Executive Action

Physician coalition sues to reclassify marijuana

By Jasen T. Davis

Obama, you got served!

A lawsuit filed last May on behalf of Americans for Safe Access, Patients Out of Time and several MMJ patients targets the Barack Obama administration in an effort to reclassify marijuana, which is currently classified by the federal government as a Schedule I substance lacking medicinal value. Reclassifying marijuana to a Schedule III substance (i.e. codeine or the amphetamine-like benzphetamine) would be a huge benefit for doctors and patients.

While patients, doctors and grassroots organizations wait for the current administration to notice them, the DEA continues to go after American citizens living in states with MMJ laws.

Kris Hermes, a media specialist for Americans for Safe Access, provided CULTURE with details about the current case.

Why is this lawsuit so important?

This lawsuit is important to every medical marijuana patient living in America today for several reasons. For too long the federal government has argued against medical science and the popular will of Americans in refusing to recognize marijuana’s therapeutic value.

By reclassifying marijuana, the federal government would allow patients to use a medical-necessity defense if arrested and prosecuted regardless of whether they live in a state that has passed a medical marijuana law. Reclassifying marijuana from its current status as one of society’s most dangerous drugs with no medical value would also stimulate research.

Currently, the federal government stifles therapeutic research as a result of an extremely restrictive approval process and a monopoly on research-grade marijuana.

Why do you think the Obama administration has been dragging its feet so much on this issue?

Even though we are suing the Obama administration, the truth is that it has not acted any differently from numerous previous administrations. For decades, the federal government’s strategy has been to delay, delay, delay.

As an example, the government took 22 years to answer one of the prior rescheduling petitions before denying it. We are simply trying to put a stop to such unnecessary and indefensible delays.

Once the lawsuit is filed, what’s next?

A writ of mandamus based on unreasonable delay was filed on May 23 to force the government to answer our 9-year-old petition. We hope the court will order the government to answer, but that is not a guaranteed outcome. The government can also choose to answer the petition at any time even without being told to do so.

If the Obama administration denies the petition, we will then take the government to court and argue the merits of that denial. That’s when the mountain of medical science showing marijuana’s medical efficacy will be brought to bear.

What is your prediction for how this lawsuit is going to affect government agencies like the FBI and the DEA?

The lawsuit names the DEA and the U.S. Attorney General. So, the Justice Department will be busy figuring out how to defend its years-long stall tactic. The next step in this process is for the government to file a reply to our writ. In the meantime, it’s unclear how this litigation will impact the daily operations of agencies like the DEA.

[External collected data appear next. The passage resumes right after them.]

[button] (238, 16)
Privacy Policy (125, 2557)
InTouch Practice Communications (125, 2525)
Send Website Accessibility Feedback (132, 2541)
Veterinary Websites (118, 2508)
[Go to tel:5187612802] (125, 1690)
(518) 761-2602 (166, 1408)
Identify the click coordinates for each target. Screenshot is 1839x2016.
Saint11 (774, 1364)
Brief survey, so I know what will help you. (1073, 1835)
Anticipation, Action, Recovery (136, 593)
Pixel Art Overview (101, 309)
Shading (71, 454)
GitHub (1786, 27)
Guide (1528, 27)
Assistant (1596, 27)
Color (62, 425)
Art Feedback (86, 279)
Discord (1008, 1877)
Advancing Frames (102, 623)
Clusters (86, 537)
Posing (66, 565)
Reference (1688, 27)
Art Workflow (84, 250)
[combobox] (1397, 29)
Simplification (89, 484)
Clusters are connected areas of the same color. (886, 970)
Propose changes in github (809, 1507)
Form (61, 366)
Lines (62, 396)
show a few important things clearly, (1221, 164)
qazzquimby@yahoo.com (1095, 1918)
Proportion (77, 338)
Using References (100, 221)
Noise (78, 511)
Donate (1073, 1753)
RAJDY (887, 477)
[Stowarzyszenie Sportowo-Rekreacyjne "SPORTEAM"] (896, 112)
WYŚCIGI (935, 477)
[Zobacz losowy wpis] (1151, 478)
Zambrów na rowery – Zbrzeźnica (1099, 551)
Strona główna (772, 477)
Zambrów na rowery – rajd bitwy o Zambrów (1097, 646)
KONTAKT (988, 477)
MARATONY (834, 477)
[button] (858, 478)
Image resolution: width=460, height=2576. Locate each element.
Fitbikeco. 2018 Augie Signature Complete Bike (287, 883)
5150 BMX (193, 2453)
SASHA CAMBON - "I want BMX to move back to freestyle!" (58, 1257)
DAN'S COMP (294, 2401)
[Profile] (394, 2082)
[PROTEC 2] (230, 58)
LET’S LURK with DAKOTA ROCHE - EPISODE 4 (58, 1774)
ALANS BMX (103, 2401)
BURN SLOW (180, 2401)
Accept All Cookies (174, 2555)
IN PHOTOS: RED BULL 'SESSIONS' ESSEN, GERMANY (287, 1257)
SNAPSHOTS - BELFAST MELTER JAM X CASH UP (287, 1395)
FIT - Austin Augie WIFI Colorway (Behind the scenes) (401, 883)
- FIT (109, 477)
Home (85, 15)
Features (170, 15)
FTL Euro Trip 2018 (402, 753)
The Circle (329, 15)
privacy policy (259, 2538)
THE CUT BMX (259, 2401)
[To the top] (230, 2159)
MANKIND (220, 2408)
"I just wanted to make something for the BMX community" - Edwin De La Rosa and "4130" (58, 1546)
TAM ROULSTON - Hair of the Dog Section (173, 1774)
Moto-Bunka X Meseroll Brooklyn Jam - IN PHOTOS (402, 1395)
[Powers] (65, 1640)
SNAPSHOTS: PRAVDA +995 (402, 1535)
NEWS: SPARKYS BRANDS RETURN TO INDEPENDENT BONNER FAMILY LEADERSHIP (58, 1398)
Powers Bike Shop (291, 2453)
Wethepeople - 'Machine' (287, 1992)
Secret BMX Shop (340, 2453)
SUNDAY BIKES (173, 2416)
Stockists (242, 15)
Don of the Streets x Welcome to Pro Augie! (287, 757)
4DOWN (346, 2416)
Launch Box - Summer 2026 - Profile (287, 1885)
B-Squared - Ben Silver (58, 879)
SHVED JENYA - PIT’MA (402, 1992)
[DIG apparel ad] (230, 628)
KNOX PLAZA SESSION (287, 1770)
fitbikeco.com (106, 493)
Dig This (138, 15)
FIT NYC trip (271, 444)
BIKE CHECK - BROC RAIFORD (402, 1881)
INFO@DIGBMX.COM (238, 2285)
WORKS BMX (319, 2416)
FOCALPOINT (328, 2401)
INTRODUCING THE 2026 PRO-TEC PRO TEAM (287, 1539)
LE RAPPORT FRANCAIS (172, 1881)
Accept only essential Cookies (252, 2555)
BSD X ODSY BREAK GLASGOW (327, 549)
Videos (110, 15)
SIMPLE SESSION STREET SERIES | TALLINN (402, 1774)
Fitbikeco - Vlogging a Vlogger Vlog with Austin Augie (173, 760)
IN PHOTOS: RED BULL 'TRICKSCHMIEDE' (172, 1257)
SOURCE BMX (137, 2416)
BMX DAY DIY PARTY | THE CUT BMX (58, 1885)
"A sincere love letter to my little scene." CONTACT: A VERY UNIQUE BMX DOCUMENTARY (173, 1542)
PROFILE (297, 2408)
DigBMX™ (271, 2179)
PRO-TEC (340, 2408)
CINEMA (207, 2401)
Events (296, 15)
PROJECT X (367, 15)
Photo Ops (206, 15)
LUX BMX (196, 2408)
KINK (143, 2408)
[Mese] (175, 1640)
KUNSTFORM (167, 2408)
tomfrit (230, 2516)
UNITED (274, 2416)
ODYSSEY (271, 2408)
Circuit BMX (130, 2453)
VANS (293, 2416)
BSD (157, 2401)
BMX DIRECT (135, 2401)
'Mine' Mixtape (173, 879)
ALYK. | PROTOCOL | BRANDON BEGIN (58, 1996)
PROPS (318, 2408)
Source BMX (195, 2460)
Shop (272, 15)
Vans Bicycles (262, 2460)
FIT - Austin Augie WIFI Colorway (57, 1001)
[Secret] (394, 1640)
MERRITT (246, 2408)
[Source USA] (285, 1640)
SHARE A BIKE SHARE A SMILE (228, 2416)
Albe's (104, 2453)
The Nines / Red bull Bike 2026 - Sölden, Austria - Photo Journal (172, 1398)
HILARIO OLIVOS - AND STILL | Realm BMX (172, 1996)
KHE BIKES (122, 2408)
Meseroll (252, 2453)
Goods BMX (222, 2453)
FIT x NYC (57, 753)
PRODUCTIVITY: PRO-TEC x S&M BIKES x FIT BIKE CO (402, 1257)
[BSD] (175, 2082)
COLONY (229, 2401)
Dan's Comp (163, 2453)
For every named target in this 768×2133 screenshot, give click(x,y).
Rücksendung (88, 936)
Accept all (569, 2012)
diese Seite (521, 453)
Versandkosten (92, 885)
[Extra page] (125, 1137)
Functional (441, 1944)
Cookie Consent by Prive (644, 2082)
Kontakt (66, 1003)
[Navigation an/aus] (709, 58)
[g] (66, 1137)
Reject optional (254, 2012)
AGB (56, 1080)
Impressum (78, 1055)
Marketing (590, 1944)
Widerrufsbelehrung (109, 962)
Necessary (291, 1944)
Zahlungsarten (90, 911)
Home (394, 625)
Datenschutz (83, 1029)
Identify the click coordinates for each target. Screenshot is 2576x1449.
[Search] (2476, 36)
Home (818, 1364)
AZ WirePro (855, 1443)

We certainly hope it results in a de-escalation of the aggressive federal raids we have seen over the past two years, but there is no guarantee that such common sense policies will prevail.







So where did all this Schedule I, Schedule III stuff come from? Blame Tricky Dicky. At the urging of then-President Richard Nixon, Congress enacted the Controlled Substances Act in 1970 in an effort to regulate the spectrum of narcotics, pharmaceuticals and so forth. What the feds consider the “worst” substances are classified as Schedule I (this includes heroin, Ecstasy—and cannabis!). What are considered “less” dangerous substances—such as codeine-laden cough syrup and pyrovalerone, a psychoactive with dangerous side effects—are classified as Schedule V. Is it us or is something not adding up here?